Ready to recover from your post-festive comedown by booking an escape to the sun? For lots of you, that can involve flying. And while I’m sorry to place a downer in your holiday plans, there are several problems with this from a climate perspective.

The first is that aviation is actually a fossil fuel industry, one which guzzles an eye-watering 5m barrels of oil on daily basis. Burning that fuel currently contributes around 2.5% to total carbon emissions, a proportion which could rise to 22% by 2050 as other sectors emit less.

The second problem is, as Air Asia puts it, “Now everyone can fly”. And in “generation easyJet”, those that already fly, fly greater than ever. This increasing demand from recent and existing travellers means the variety of passenger aircraft in our skies is about to double by 2035.

The third problem is that unlike other sectors where there could be a greener alternative (solar not coal, LEDs not lightbulbs etc), there may be currently no method to fly 8m people on daily basis without burning a lot of dirty kerosene. Aircraft have gotten more fuel-efficient, but not quickly enough to offset the large demand in growth. Electric planes remain a long time away, weighed down by batteries that may’t deliver nearly as much power per kilo as jet fuel.

There isn’t any green alternative.
tratong / shutterstock

But here’s the peculiar thing: although no other human activity pushes individual emission levels as fast and as high as air travel, most of us don’t stop to take into consideration its carbon impact.

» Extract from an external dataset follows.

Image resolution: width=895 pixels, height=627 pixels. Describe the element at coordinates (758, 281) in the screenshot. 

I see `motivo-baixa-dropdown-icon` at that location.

While in lots of countries recent cars, domestic appliances, and even houses now have mandatory energy efficiency disclosures, air travel’s carbon footprint is basically invisible, despite it being relatively much larger. For instance, a return trip from Europe to Australia creates about 4.5 tonnes of carbon. You could drive a automobile for two,000 kilometres and still emit lower than that. And the typical per capita emissions globally is around 1 tonne.

Several studies have found people to be quite ignorant of how their very own flying behaviour contributes to climate change. It’s not hard to see why. Research into airline web sites shows little mention of environmental impact. Green NGOs are sometimes quiet on the problem, perhaps being reluctant to “preach” to their members to fly less, and anxious over accusations of hypocrisy as their very own staff fly world wide to conferences.

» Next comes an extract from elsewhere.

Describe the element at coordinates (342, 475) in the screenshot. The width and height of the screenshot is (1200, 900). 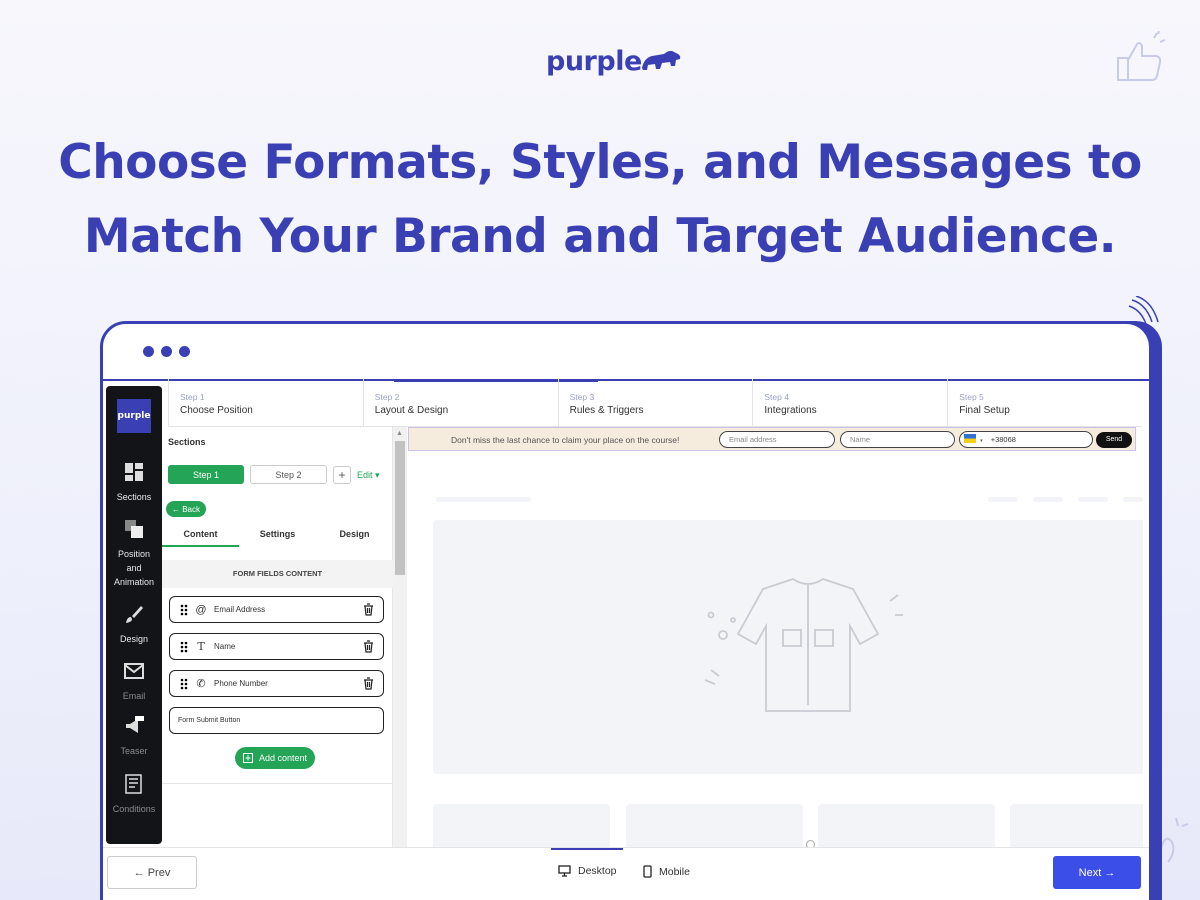
I see `add-step-button: +` at that location.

Political leaders are also unwilling to point the finger at passenger-voters. Indeed, Tony Blair asked as prime minister in 2005 “what number of politicians facing a possible election would vote to finish low cost air travel?” His answer: zero. The political strategy appears to be passing the buck to the airline industry, and hoping for the very best.

Aviation is a golden goose for politicians. In the UK, where sources of future post-Brexit economic growth are hard to discover, the industry looks set to proceed its enviable historic growth-rate of 4-5% annually. The principal problem for airlines now could be finding enough space to accommodate planes at crowded airports reminiscent of Heathrow. Airlines’ seductive message to politicians is “If you construct it, they may come.”

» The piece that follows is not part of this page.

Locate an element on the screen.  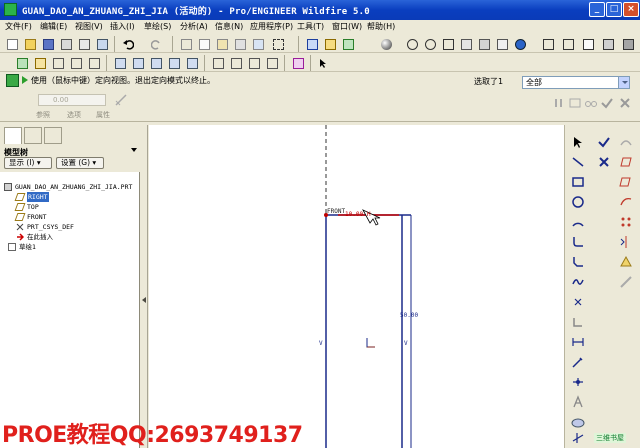
mirror-button is located at coordinates (626, 242).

And the first reason that they may come is because flying is kept artificially low cost, while trains and cars grow to be costlier. The principal reason for that is the so-called “Chicago Convention”, agreed in 1944 by a then much smaller air industry, which prohibits countries from imposing jet fuel tax and VAT on international flights. Taxes on other types of transport have increased dramatically since 1944 but due to the convention aviation has remained almost unscathed. Things have actually moved in the opposite direction for the reason that Nineties, when an influx of low-cost carriers led to big cost savings and even lower ticket prices.

What is to be done? Aviation, together with shipping, was given special status and excluded from the Kyoto and Paris climate change agreements. The industry was tasked to provide you with its own solutions as an alternative. After much foot-dragging, the International Civil Aviation Organisation (ICAO), finally addressed aviation emissions in 2016, proposing a market-based mechanism, the Carbon Offsetting and Reduction Scheme for International Aviation (CORSIA).

Under CORSIA, countries’ airlines are given allowances to emit carbon, and in the event that they exceed their allowances (which they may) then they have to buy offsets from other sectors. Yet the plan just isn’t nearly radical enough. It doesn’t even come into power for an additional decade, and it does nothing to stifle demand – unlike a carbon tax.

As we are able to see, regulating the environmental impact of flying is a fancy business. Ignorance and inaction is an appealing response to complexity, but we’d like to act before aviation gobbles up more of the increasingly small wriggle-room for emission cuts. We can try to reduce the variety of flights taken, buy carbon offsets for unavoidable flights, and query the broader logic of allowing the industry to grow ad infinitum. Just using a carbon calculator to learn in regards to the carbon impact of our sunny escapades is a very good start.

If residents remain blissfully unaware of aviation emissions, then airlines and governments are unlikely to do anything about them. Alternatively, if governments ever wish to put a world carbon tax on flights, then they may must create political “buy-in” from residents who increasingly see low cost flights for granted.